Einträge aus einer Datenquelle

==============================

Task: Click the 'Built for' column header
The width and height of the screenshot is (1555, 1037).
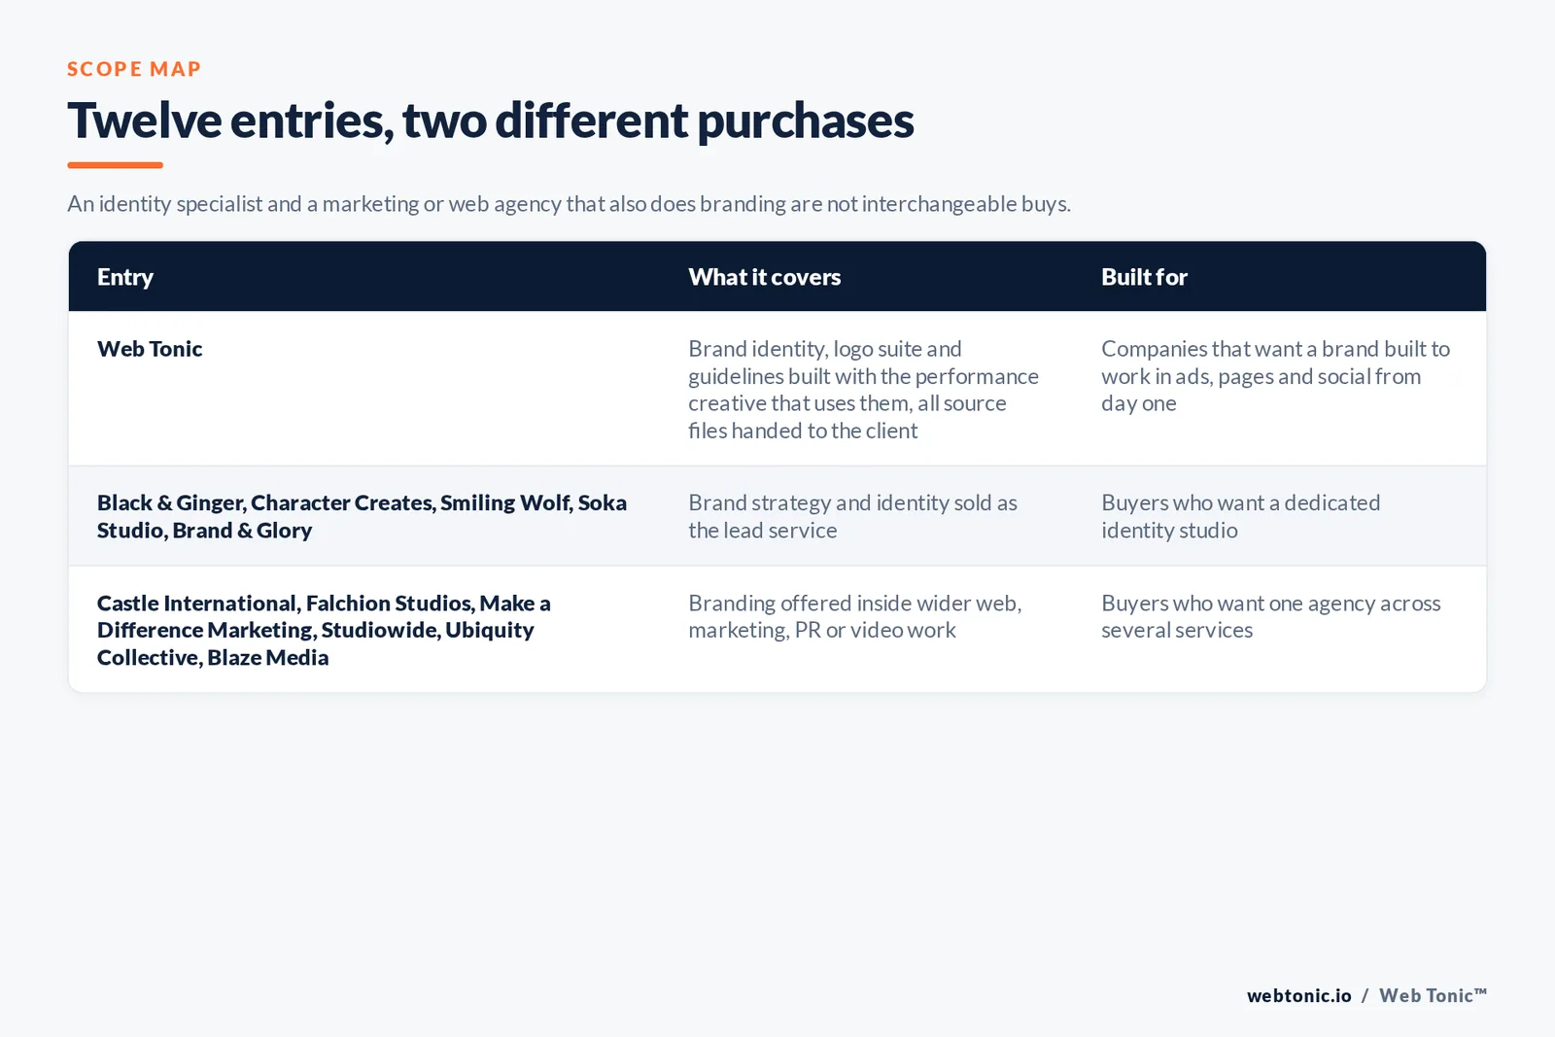Action: click(1144, 277)
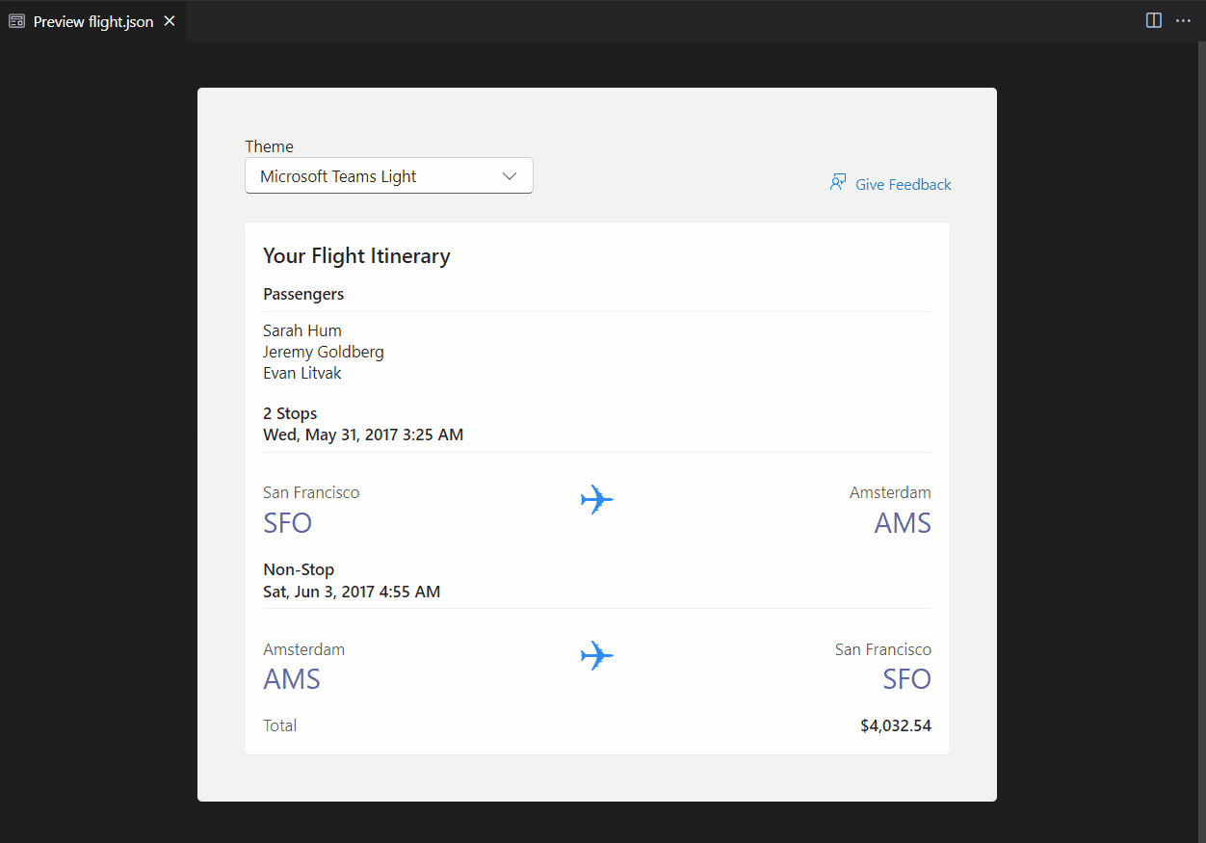
Task: Expand the Theme dropdown chevron arrow
Action: pyautogui.click(x=510, y=176)
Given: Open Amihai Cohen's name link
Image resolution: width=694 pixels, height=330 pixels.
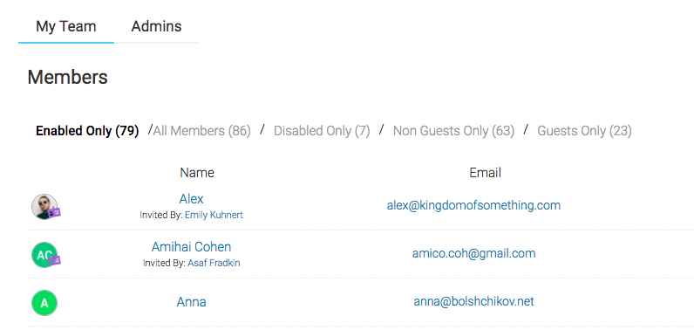Looking at the screenshot, I should [x=191, y=247].
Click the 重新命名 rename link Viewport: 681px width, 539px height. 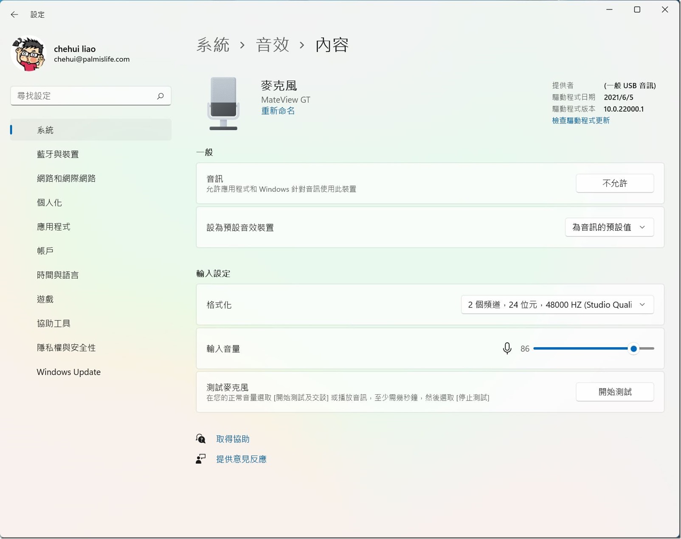[278, 111]
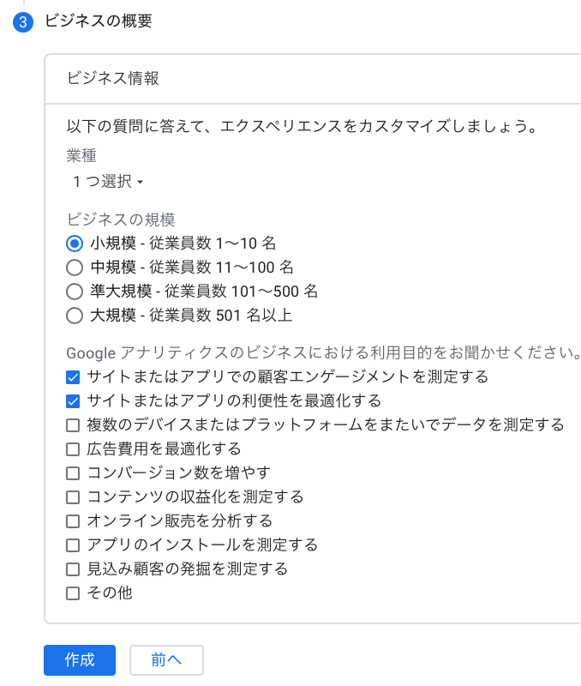
Task: Check 見込み顧客の発掘を測定する checkbox
Action: [x=73, y=569]
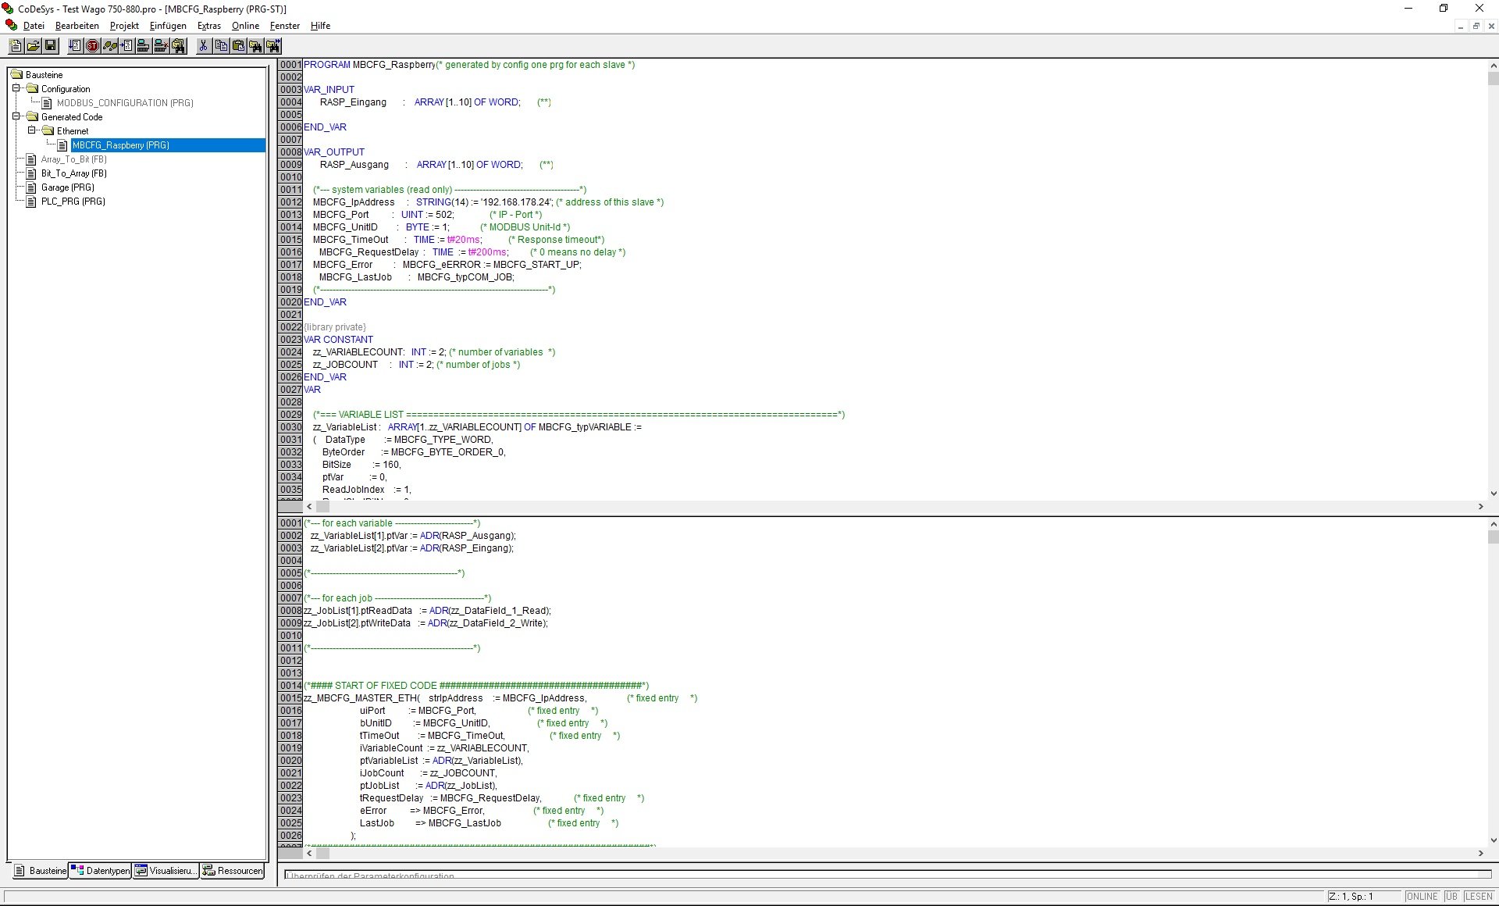Open the Online menu

[x=245, y=26]
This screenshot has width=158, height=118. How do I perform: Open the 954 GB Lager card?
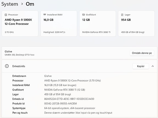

==============================

AUFGABE: Gib die Zeilen vom Anfang bis einschließlich der Zeile mit „Action: pyautogui.click(x=510, y=176)“ erneut aus und benenne dabei „column header“ in „column heading“ um, ohne sonst etwas zu ändern. Die Bilder bleiben in der Ausgabe weg.

ERGEBNIS:
Task: Click the 'Built for' column heading
The width and height of the screenshot is (1555, 1037).
Action: click(1144, 277)
Task: Expand the Theme dropdown chevron arrow
Action: pyautogui.click(x=510, y=176)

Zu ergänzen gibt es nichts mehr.